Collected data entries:
★ ★ ★ ★ ★ ★ ★
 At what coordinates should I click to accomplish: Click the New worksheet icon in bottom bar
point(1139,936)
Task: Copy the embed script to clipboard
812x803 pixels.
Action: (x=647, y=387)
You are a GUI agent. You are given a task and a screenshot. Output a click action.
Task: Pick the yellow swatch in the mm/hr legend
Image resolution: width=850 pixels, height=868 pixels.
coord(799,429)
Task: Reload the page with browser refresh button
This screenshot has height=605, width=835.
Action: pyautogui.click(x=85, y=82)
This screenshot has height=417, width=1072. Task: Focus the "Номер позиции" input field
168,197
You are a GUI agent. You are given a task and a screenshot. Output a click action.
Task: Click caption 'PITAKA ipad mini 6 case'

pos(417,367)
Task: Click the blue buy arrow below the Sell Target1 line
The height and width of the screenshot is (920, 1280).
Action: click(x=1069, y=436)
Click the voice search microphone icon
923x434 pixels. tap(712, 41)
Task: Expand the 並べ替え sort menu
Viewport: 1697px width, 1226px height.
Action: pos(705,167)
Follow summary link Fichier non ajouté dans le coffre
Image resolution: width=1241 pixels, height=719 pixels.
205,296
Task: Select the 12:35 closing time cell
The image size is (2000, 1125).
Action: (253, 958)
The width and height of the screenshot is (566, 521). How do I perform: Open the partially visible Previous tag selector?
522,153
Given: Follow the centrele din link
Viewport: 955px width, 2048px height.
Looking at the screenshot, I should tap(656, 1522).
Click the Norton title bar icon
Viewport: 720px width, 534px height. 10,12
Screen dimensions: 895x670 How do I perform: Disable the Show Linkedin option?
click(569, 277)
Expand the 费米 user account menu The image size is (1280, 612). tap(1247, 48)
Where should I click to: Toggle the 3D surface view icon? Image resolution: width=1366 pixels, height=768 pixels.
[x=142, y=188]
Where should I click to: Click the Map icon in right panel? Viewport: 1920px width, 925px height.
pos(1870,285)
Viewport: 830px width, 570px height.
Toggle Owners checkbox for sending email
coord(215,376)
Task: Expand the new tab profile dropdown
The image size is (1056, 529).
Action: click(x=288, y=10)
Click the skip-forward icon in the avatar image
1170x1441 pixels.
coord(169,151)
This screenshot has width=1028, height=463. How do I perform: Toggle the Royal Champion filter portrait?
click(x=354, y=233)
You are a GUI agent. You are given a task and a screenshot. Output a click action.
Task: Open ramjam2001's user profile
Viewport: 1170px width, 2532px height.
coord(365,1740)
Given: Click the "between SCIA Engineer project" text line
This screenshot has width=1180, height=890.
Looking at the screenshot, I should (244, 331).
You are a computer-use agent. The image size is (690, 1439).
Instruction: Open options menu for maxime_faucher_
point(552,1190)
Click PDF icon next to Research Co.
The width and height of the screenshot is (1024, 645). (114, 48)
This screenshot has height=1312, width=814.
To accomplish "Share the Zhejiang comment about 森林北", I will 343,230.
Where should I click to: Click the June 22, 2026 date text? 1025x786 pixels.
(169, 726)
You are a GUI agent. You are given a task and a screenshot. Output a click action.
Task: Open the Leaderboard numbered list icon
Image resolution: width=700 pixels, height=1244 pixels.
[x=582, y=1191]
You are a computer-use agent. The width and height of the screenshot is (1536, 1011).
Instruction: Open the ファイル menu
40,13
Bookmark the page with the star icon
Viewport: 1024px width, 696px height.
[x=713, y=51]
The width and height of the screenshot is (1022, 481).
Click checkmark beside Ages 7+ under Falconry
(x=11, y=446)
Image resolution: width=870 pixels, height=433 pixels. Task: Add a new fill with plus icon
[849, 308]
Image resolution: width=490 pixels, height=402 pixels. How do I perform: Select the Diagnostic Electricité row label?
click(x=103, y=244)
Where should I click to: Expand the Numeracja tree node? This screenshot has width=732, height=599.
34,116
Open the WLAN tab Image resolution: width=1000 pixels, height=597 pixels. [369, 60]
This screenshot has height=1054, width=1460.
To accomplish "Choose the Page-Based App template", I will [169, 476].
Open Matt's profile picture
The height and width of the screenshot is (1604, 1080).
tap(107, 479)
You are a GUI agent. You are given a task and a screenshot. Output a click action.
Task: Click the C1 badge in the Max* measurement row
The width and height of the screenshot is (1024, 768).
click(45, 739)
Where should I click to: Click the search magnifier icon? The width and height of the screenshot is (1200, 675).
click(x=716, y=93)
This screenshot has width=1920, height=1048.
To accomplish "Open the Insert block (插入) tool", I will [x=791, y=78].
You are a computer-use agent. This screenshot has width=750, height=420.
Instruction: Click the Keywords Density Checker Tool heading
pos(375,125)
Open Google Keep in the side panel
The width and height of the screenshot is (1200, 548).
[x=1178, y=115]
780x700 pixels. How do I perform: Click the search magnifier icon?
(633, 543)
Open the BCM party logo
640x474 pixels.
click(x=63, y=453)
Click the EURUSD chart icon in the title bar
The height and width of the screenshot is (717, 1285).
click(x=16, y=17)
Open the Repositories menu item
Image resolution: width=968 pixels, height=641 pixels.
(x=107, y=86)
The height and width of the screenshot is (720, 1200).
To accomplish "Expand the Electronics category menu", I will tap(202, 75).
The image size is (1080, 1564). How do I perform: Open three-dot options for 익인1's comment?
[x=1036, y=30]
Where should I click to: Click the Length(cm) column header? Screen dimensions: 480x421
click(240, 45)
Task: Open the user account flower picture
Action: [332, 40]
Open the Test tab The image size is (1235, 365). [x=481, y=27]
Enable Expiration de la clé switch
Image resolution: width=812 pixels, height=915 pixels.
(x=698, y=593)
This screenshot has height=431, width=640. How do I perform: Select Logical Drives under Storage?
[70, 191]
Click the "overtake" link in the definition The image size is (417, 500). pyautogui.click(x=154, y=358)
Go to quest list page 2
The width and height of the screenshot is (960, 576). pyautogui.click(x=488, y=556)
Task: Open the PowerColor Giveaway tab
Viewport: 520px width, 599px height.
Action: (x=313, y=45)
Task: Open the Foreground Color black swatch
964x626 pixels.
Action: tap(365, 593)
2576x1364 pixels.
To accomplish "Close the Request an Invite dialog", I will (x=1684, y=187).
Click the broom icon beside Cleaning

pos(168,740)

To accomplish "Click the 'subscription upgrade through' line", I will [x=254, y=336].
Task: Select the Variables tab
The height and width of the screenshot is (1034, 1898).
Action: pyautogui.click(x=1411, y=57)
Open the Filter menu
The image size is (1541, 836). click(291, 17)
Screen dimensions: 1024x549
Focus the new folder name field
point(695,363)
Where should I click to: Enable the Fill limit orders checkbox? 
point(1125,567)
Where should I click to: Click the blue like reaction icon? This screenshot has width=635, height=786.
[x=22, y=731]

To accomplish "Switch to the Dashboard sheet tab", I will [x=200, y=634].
★ ★ ★ ★ ★ ★ ★
**Your objective**
For the string "profile", filter the data and copy out each line where it occurs.

**Exercise output**
Task: Expand the new tab profile dropdown
Task: Open ramjam2001's user profile
Open Matt's profile picture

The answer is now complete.